• [EXERCISE DETAILS] Copy out the listing that follows, exactly, without its pictures.

= Beginning of Section =

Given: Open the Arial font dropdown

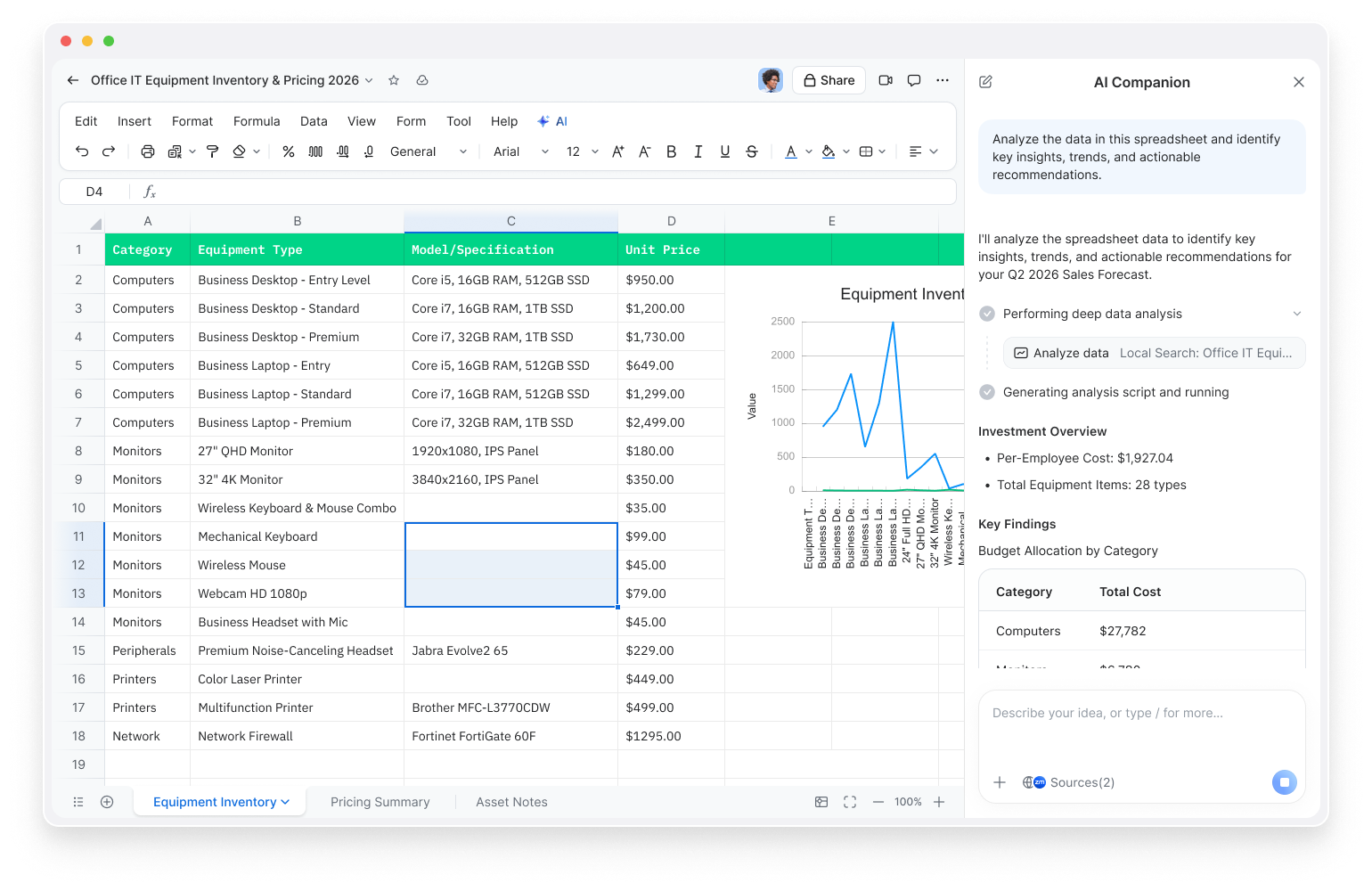Looking at the screenshot, I should click(521, 151).
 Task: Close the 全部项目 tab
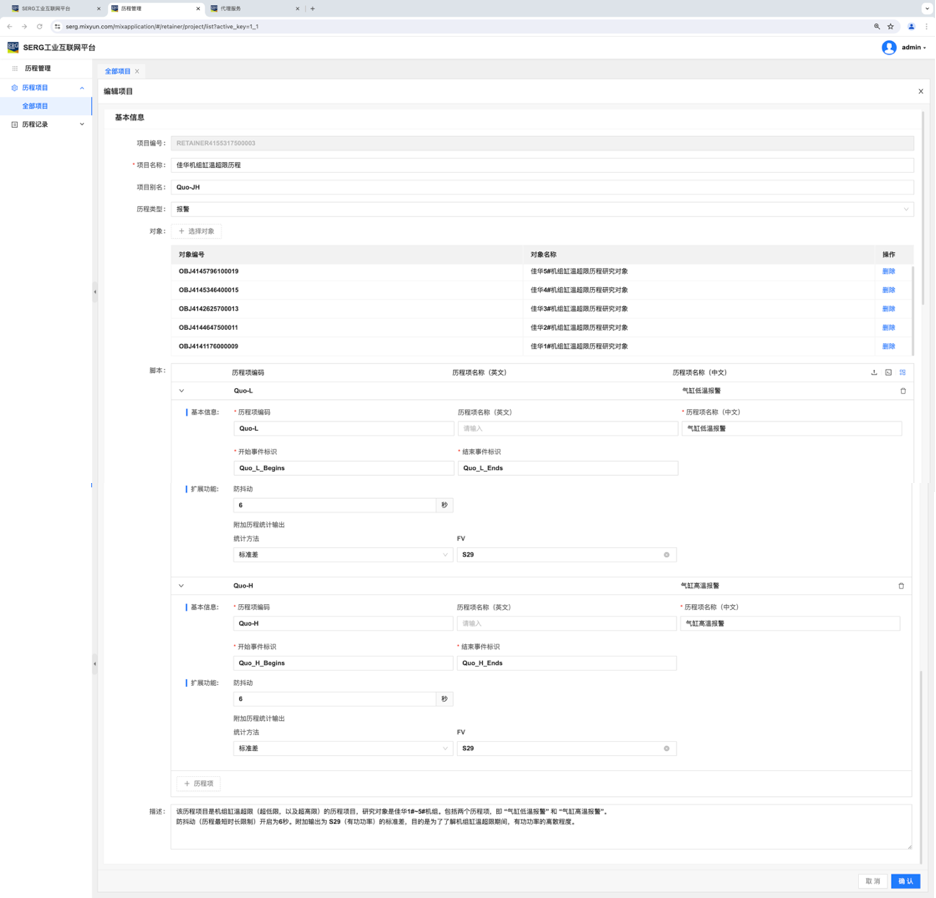pyautogui.click(x=137, y=71)
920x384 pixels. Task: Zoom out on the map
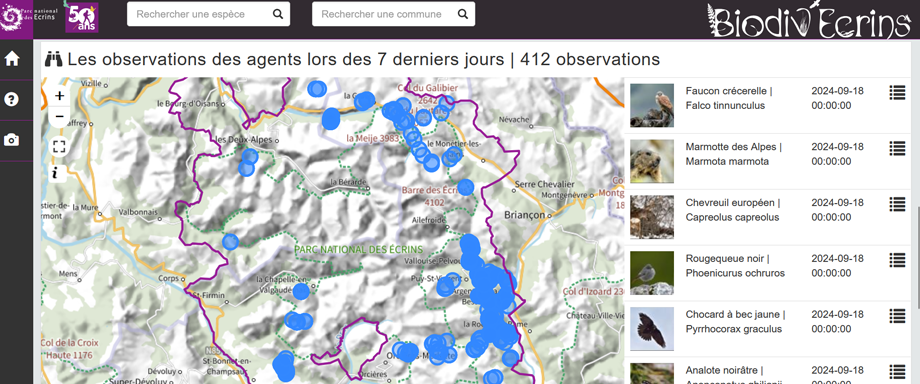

= End of Section =

• [COMPLETED TASK]
Given: Open the Arial font dropdown

Looking at the screenshot, I should click(521, 151).
 Task: Close the 全部项目 tab
pyautogui.click(x=137, y=71)
920x384 pixels. Task: Zoom out on the map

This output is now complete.